Breeding Mice Without a Father / Aggression in Monkeys / Early Human Brains

This is SCIENCE IN THE NEWS, in VOA Special English. I'm Bob Doughty. And I'm Sarah Long. On our program this week -- making a mouse with two mothers, no father required.

A monkey society where females teach males to be less aggressive.

And a theory why people have a bigger brain but a smaller mouth than early humans.

There is a mouse in Japan with two mothers and no father. How could this happen? Scientists explain how in the magazine Nature. However, the process they used to create this small animal is not new. It is called parthenogenesis.

Parthenogenesis is development with an unfertilized egg or reproductive cell. Some plants and animals reproduce this way. Among them are a number of fish and birds. Scientists thought mammals had to have an egg from a female and sperm from a male to reproduce.

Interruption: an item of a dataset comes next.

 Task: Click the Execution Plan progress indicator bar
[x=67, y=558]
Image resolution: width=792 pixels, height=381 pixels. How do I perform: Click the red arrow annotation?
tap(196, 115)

Tomohiro Kono of Tokyo University of Agriculture led a team of Japanese and Korean scientists. They used only female mice in their experiment. They joined the nucleus of an egg from one mouse with the nucleus of an egg from a second mouse.

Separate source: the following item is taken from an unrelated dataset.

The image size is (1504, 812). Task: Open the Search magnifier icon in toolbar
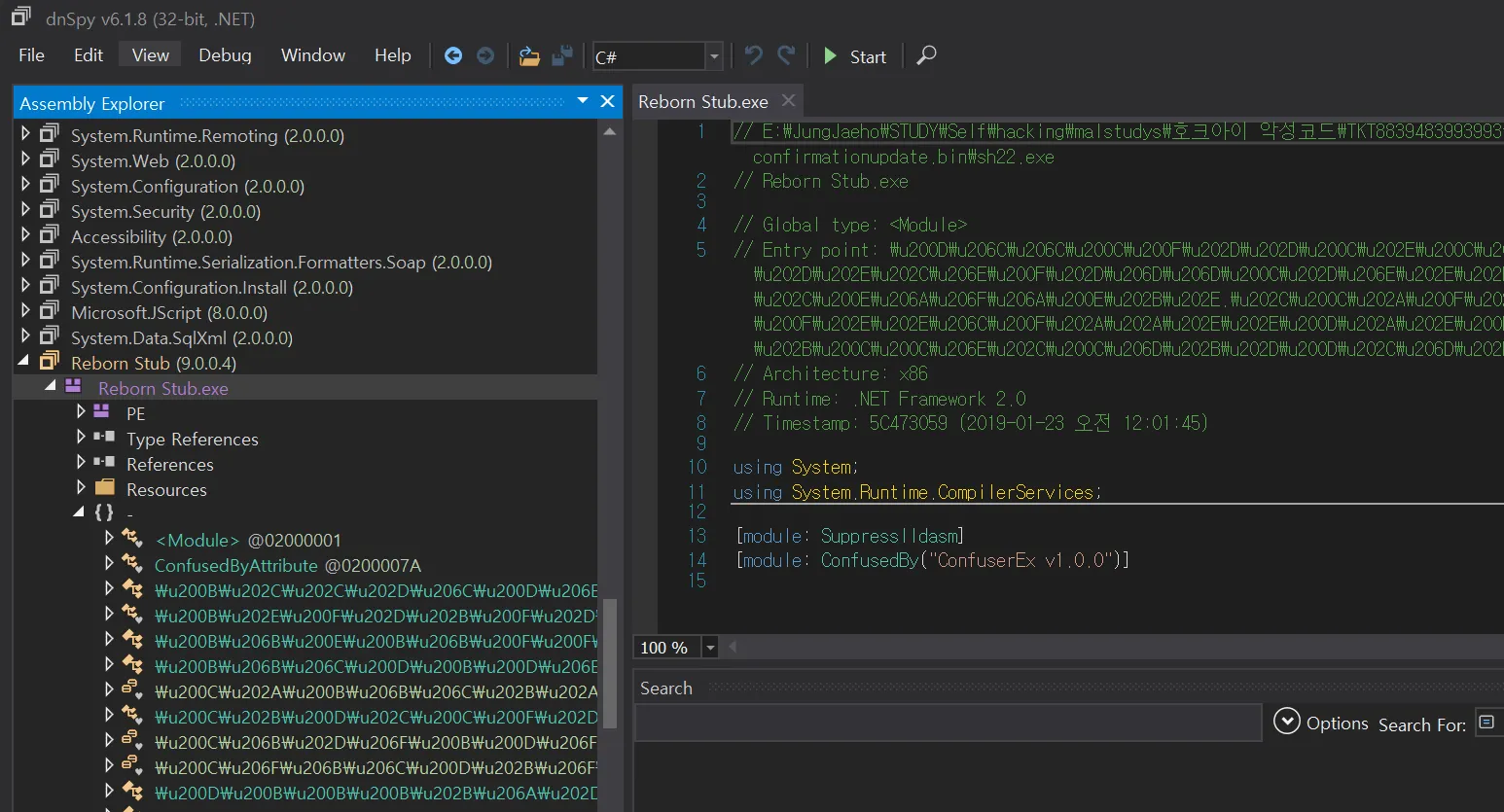coord(926,55)
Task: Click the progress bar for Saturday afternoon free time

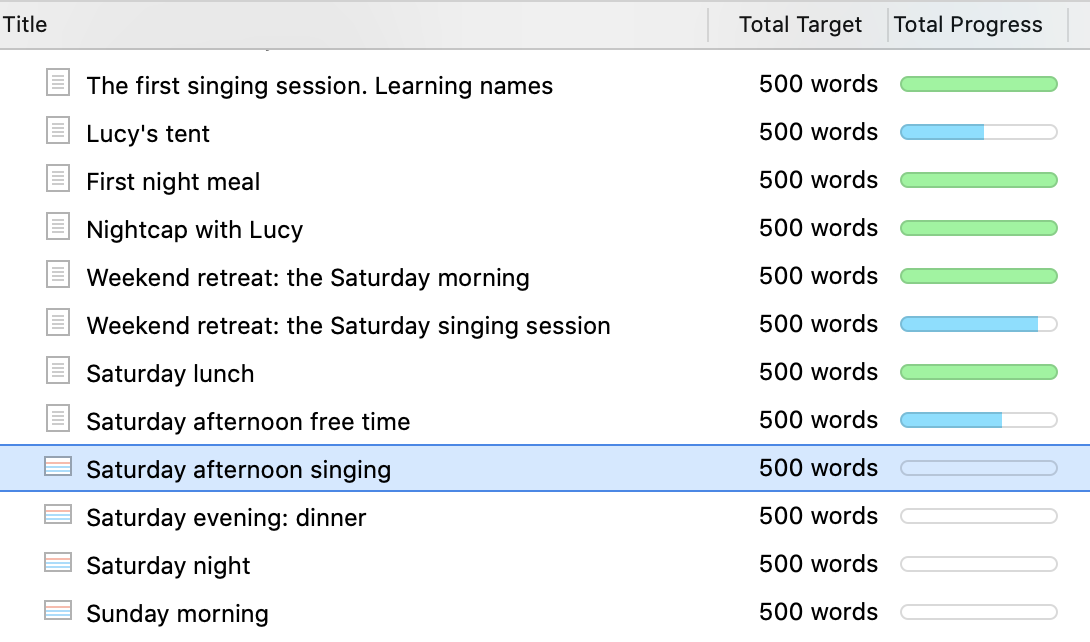Action: pyautogui.click(x=979, y=420)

They combined a young egg with an older egg. The young egg had not yet gone through an important part of development. Its genes were not yet imprinted. During this process, some genes are ordered to work and others are not.

The imprint depends on whether the gene comes from the mother or the father. Eggs and sperm have similar sets of genes. But the imprint decides which gene in a set should be active and which should not.

The young egg came from a genetically engineered mouse. This mouse was made to lack two genes linked to the growth of a fetus.

Tomohiro Kono says he thinks the young egg acted more like a sperm because of the missing genes. The older egg was already imprinted. It had all the normal genes.

In their experiment, the scientists produced hundreds of embryos. They placed them inside female mice to grow. Only ten live mice, all female, were born. Just one of these survived to grow into an adult.

The scientists named her Kaguya, after a princess in a Japanese story. Kaguya is now more than a year old. She has already had babies through the way mice normally reproduce.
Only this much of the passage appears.